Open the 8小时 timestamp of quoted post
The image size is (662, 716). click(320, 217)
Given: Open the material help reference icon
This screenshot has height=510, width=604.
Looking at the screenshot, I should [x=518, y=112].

★ ★ ★

The request:
Rewrite all of the material above with "Open" changed to "Select" each time it appears, leaving everything else the same.

Written response:
Select the 8小时 timestamp of quoted post
The image size is (662, 716). click(320, 217)
Given: Select the material help reference icon
This screenshot has height=510, width=604.
Looking at the screenshot, I should [x=518, y=112].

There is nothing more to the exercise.